Posted By Linda Roszak Burton, Thursday, April 11, 2019
Updated: Tuesday, May 7, 2019

Gratitude Heals

John Henry Jowett quote says Gratitude is a vaccine, an antitoxin, and an antiseptic. A vaccine against the invasion of a disgruntled attitude. An antitoxin against the poison of fault-finding and grumbling. A soothing antiseptic in the spirit of thanksgiving.

Photo courtesy of Unsplash

When you read the phrase, gratitude for caregivers, what meaning do you apply? Is it a patient expressing gratitude to their caregiver for care and compassion shown to them during a recent health scare or recovery from an illness? Or, do you interpret it as an element of a positive and healthy work culture, where leaders and caregivers express gratitude to each other and their patients—genuinely, frequently, and value-based?

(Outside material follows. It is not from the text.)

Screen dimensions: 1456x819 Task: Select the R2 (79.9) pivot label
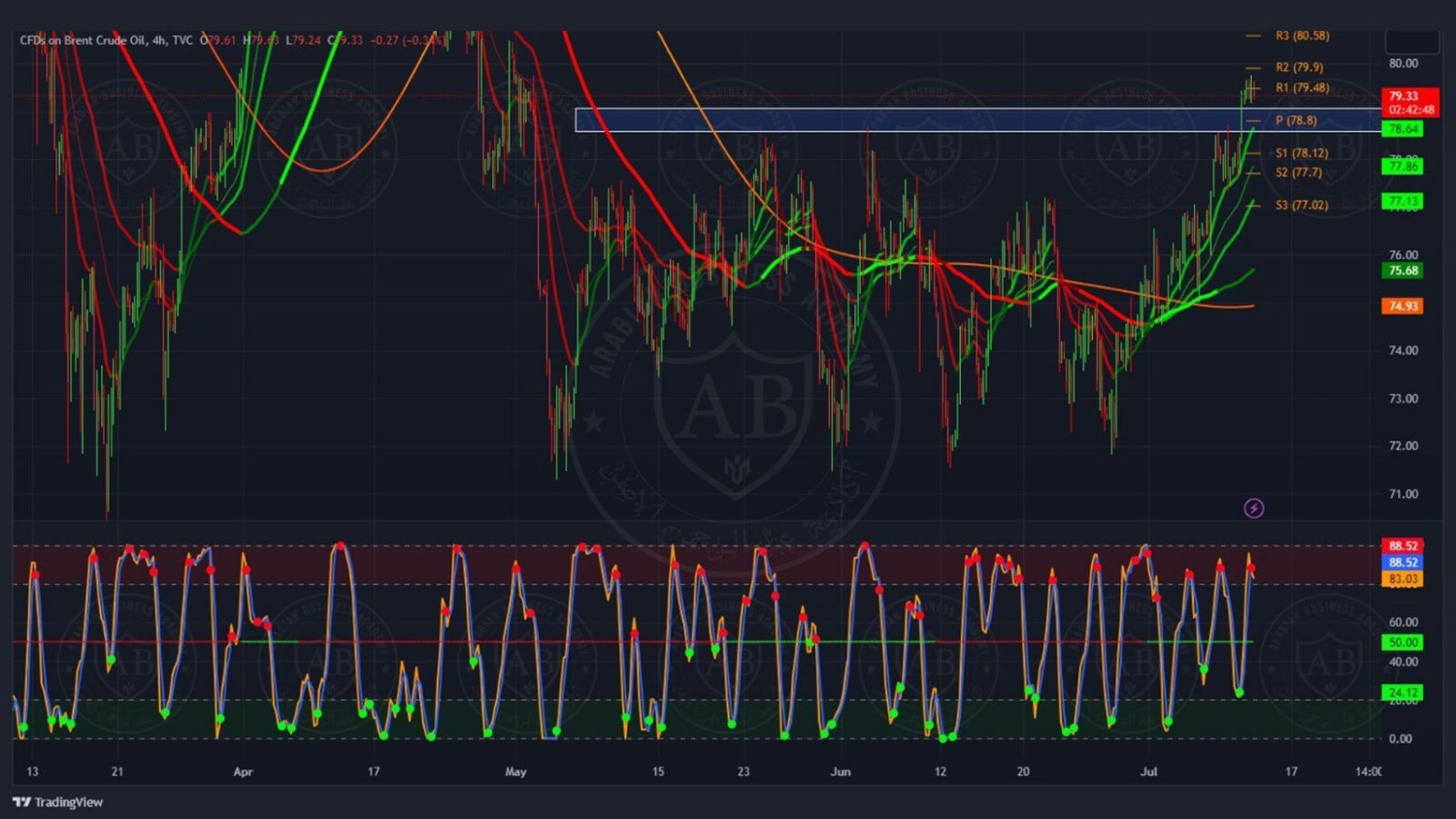click(1299, 67)
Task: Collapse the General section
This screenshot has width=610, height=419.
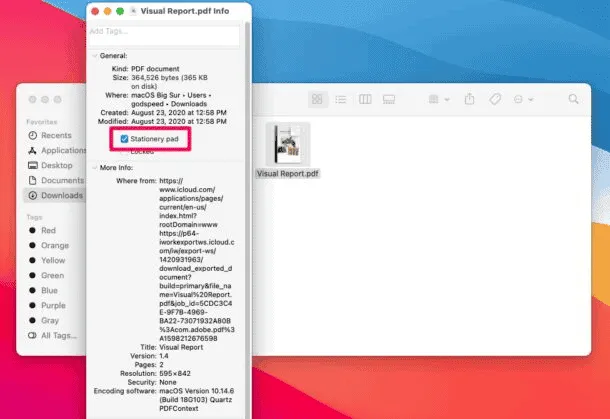Action: coord(93,56)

The good news is that it can, and based on research, needs to be interpreted both ways! We would assert that gratitude isn’t limited to any particular individual, profession, setting, or industry. Current research demonstrates that when gratitude is practiced, expressed, and received, the benefits are undeniable, significant, and multifaceted.

The POWER of gratitude:

  • Promotes healing, strengthens our immune system, lowers blood pressure, reduces symptoms of illness, and increases pain thresholds;
  • Motivates philanthropic giving. Being grateful has been found to make us more charitable and giving of our time, treasure, and talents;
  • Creates resilience by fostering greater mental, emotional, and physical health and well-being, for both the caregiver and patient;
  • Improves employee engagement by recognizing the value and contributions of coworkers;
  • Generates more positive social behaviors, buffering against negativity-bias, bolstering civility, respect, and broadening our attention to positive emotions.

To read more about these benefits go to Discovering the Health and Wellness Benefits of Gratitude

man suffering from burnout

A Remedy for Burnout

A Google search on the subject of burnout yields 114,000,000 results and counting! Job burnout as defined by the Mayo Clinic is a special type of work-related stress - a state of physical or emotional exhaustion (EE), a sense of reduced personal accomplishment (PA), and a loss of personal identity or depersonalization (DP). This widely accepted definition and the prevalence of burnout in healthcare has given us staggering and sometimes shocking statistics about the negative impact on individuals, teams, and organizations. Even more astounding are studies linking burnout to physician suicides, a higher rate of emotional exhaustion in as much as one-third of all US nurses, and the association between burnout and poor patient safety and quality outcomes, including mortality.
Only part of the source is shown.